Едва на коронационных торжествах объявился костромской монах Авель, известный своими прорицаниями и предсказавший, как говорили, с удивительной точностью дни кончины Екатерины II и Павла I, как Давыдов, повидавшийся, по всей вероятности, с ним, сделал в своей крамольной тетради весьма красноречивую запись:
«Авель находился в Москве во время восшествия на престол Николая; он тогда сказал о нем: «Змей проживет тридцать лет».
После встречи на празднествах с бывшим своим сослуживцем по партизанскому отряду, тогда ротмистром, а теперь генералом Александром Чеченским, Денис Давыдов занес на бумагу весьма примечательное его свидетельство об откровенной трусости нового царя:
«Я всегда полагал, что император Николай одарен мужеством, но слова, сказанные мне бывшим моим подчиненным, вполне бесстрашным генералом Чеченским, и некоторые другие обстоятельства поколебали во мне это убеждение. Чеченский сказал мне однажды: «Вы знаете, что я умею ценить мужество, а потому вы поверите моим словам.
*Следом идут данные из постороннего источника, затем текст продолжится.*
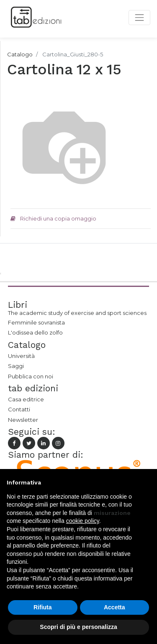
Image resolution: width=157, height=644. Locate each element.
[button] (146, 482)
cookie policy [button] (82, 521)
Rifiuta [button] (43, 607)
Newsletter (23, 420)
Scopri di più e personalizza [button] (78, 627)
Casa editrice (26, 399)
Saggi (16, 366)
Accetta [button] (114, 607)
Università (21, 356)
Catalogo (20, 54)
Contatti (19, 409)
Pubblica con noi (31, 376)
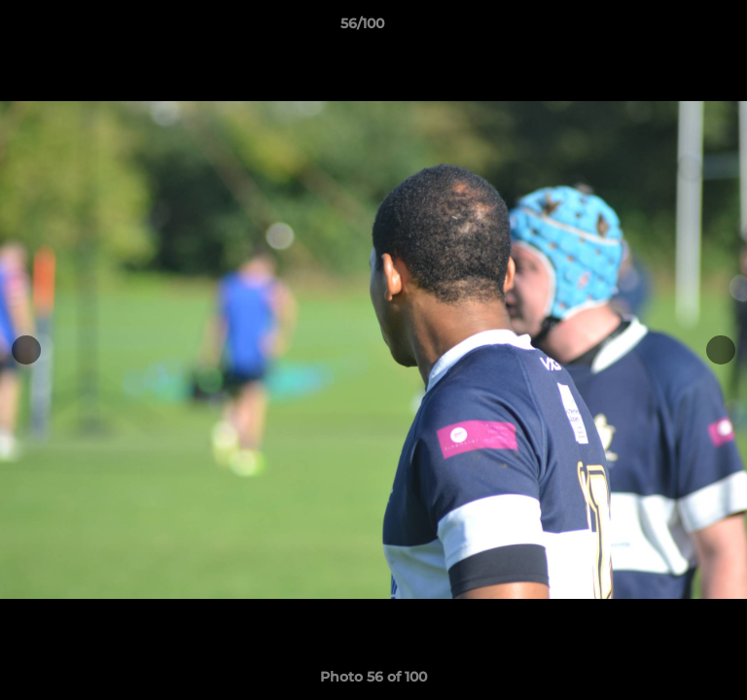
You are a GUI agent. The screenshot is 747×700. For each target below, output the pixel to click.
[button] (677, 28)
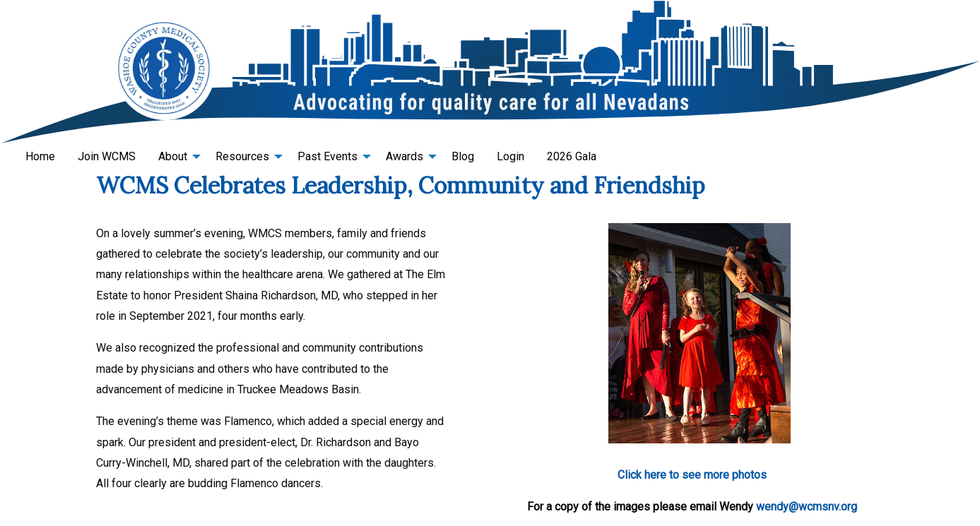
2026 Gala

Находясь в день 14 декабря близ государя, я во все время наблюдал за ним. Я вас могу уверить честным словом, что у государя, бывшего во все время весьма бледным, душа была в пятках. Не сомневайтесь в моих словах, я не привык врать...»
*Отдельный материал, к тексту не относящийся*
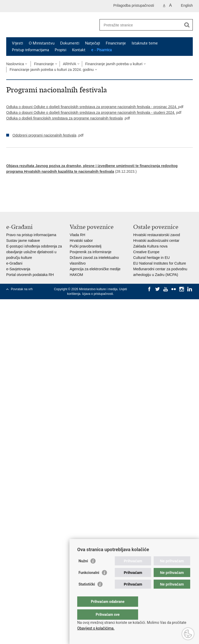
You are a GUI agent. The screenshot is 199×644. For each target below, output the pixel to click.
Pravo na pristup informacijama (31, 235)
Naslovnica (15, 64)
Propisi (60, 50)
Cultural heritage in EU (151, 258)
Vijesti (17, 43)
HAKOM (76, 275)
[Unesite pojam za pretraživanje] (140, 25)
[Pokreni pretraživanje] (187, 25)
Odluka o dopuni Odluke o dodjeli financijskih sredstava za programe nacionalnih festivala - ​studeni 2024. (91, 113)
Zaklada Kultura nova (150, 246)
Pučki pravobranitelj (86, 246)
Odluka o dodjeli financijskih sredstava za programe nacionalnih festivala (65, 118)
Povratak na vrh (22, 289)
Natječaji (93, 43)
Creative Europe (146, 252)
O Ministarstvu (41, 43)
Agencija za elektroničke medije (95, 269)
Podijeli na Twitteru (31, 193)
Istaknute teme (145, 43)
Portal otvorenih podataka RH (30, 275)
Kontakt (79, 50)
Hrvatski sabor (81, 241)
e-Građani (14, 263)
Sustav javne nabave (23, 241)
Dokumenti (70, 43)
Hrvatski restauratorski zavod (157, 235)
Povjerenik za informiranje (90, 252)
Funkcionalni (89, 583)
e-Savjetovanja (18, 269)
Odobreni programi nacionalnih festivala (44, 135)
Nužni (83, 571)
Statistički (87, 595)
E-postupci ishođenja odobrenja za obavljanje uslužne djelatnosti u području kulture (34, 252)
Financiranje (116, 43)
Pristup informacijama (30, 50)
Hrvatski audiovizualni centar (156, 241)
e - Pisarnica (101, 50)
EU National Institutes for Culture (160, 263)
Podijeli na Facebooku (20, 193)
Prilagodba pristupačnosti (133, 5)
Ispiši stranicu (9, 193)
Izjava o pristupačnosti (97, 294)
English (187, 5)
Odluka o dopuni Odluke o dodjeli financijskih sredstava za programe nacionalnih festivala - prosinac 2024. (92, 107)
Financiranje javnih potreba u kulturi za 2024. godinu (52, 70)
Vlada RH (77, 235)
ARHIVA (69, 64)
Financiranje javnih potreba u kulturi (114, 64)
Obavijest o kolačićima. (96, 628)
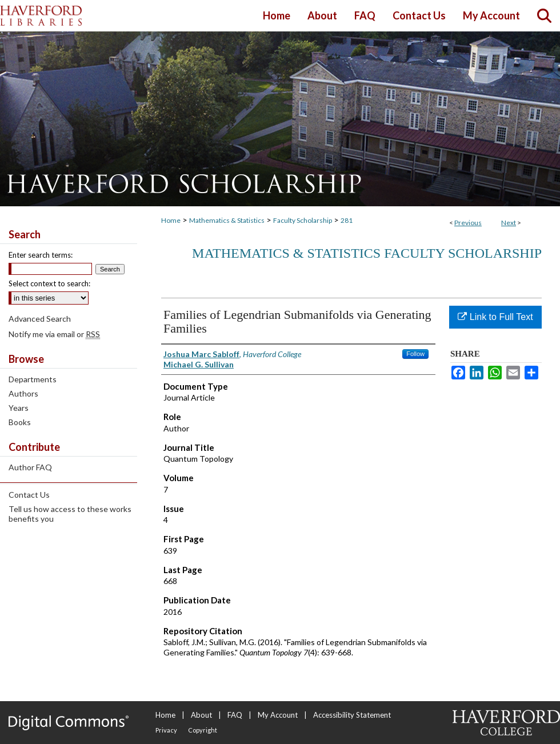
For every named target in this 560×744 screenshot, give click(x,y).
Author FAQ (30, 467)
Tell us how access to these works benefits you (70, 514)
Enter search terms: (41, 255)
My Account (278, 715)
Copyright (202, 730)
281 (346, 220)
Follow (415, 354)
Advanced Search (39, 318)
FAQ (235, 715)
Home (171, 220)
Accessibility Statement (352, 715)
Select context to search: (49, 283)
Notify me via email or (54, 334)
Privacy (166, 730)
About (201, 715)
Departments (33, 379)
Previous (468, 222)
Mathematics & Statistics (227, 220)
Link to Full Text (495, 317)
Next (509, 222)
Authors (23, 393)
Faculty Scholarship (302, 220)
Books (19, 422)
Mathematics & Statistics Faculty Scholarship (367, 253)
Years (18, 407)
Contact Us (29, 494)
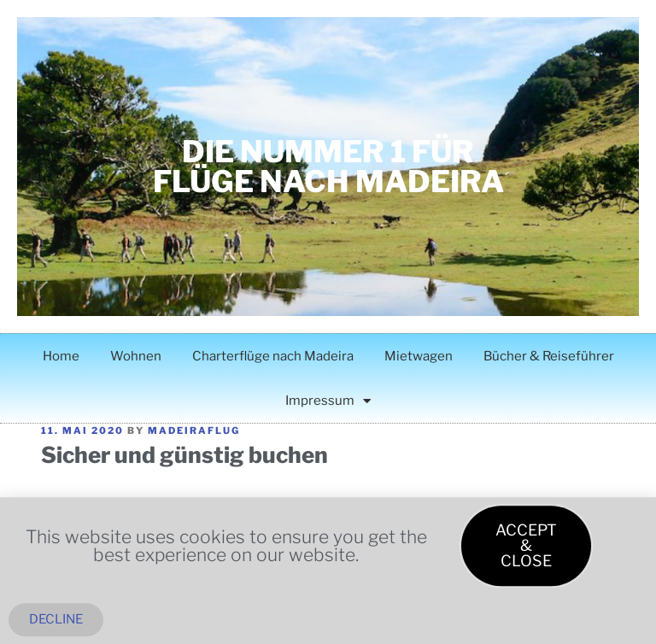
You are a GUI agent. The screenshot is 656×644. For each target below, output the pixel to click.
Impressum (328, 401)
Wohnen (136, 356)
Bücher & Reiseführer (548, 356)
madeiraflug (194, 430)
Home (61, 356)
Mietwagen (419, 356)
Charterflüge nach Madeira (272, 356)
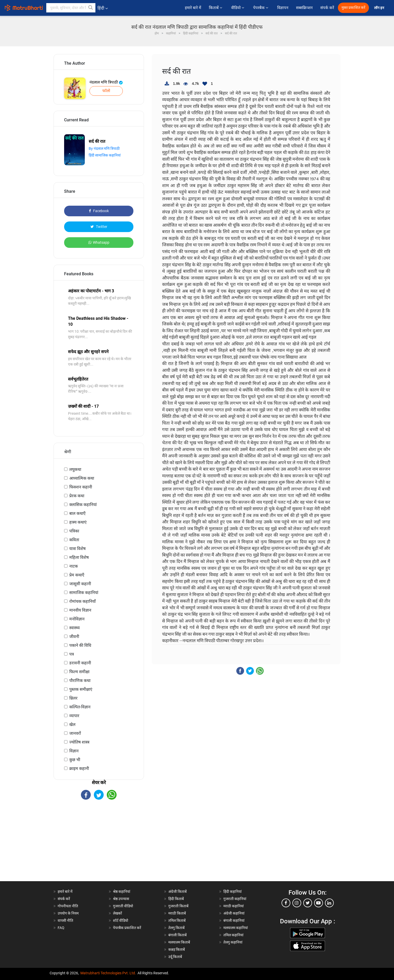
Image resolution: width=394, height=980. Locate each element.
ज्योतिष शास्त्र (79, 742)
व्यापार (74, 716)
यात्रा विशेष (77, 549)
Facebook (99, 211)
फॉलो (106, 91)
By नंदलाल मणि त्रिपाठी (104, 148)
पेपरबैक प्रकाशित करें (127, 928)
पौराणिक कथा (80, 680)
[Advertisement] (99, 845)
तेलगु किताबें (176, 928)
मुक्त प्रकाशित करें (353, 8)
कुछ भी (75, 759)
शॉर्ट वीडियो (121, 920)
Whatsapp (99, 242)
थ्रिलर (73, 698)
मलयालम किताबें (179, 942)
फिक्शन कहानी (81, 487)
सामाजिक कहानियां (84, 592)
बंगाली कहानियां (234, 920)
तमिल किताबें (177, 920)
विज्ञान (74, 751)
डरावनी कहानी (80, 663)
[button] (91, 8)
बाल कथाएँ (77, 513)
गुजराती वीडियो (123, 906)
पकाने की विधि (80, 645)
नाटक (73, 566)
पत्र (71, 654)
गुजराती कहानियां (235, 899)
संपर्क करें (327, 8)
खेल (72, 724)
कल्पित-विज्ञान (80, 707)
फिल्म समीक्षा (79, 671)
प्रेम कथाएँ (77, 575)
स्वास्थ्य (74, 628)
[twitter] (308, 903)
Дополняли отталкивающий портрет нового императора и другие заметки Давыдова.
Одних этих записей, попади они каким-либо путем в руки неумолимо-жестокого и трусливого-вероломного монарха, было бы, конечно, достаточно для того, чтобы объявить непокорного поэта-партизана и государственным преступником, и дерзким злоумышленником против самодержавно царствующей особы. Но это, видимо, не слишком страшило Давыдова.
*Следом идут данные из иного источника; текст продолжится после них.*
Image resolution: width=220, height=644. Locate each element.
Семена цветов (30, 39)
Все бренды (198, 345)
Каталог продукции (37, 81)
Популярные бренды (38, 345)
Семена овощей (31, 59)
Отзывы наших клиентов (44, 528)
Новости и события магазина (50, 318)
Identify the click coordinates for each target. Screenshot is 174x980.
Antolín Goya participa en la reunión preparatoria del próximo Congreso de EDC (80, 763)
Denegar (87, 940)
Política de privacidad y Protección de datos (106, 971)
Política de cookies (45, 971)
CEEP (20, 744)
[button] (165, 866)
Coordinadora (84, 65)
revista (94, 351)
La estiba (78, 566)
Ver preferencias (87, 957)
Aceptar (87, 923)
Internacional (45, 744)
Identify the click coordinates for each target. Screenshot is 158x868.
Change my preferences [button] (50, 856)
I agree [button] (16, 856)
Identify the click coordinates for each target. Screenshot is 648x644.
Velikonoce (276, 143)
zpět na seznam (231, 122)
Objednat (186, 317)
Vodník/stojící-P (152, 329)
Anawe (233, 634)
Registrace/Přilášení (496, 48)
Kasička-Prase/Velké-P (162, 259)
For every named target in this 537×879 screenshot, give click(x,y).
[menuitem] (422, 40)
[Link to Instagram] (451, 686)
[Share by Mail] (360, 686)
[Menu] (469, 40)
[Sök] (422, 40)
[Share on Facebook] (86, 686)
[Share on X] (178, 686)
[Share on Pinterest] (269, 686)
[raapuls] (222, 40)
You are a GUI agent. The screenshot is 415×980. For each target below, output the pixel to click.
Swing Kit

15 августа 1826 года Денис Васильевич, распрощавшись с женою, проводившей его до заставы, со стесненным сердцем, как он сам вспоминал впоследствии, отправился в дальнюю дорогу.
Путь его лежал на Елец, Воронеж, Ставрополь. Где-то на подъезде к Владикавказу Давыдов, пересев в седло и оторвавшись вперед от сопровождавшего его пехотного и казачьего конвоя, нагнал военно-почтовый караван, с которым возвращался на Кавказ арестованный несколько месяцев назад, привлеченный к следствию по делу декабристов, но сумевший оправдаться Грибоедов. Нечаянная эта встреча для обоих была великой радостью. Они тут же решили следовать далее до самого Тифлиса неразлучно.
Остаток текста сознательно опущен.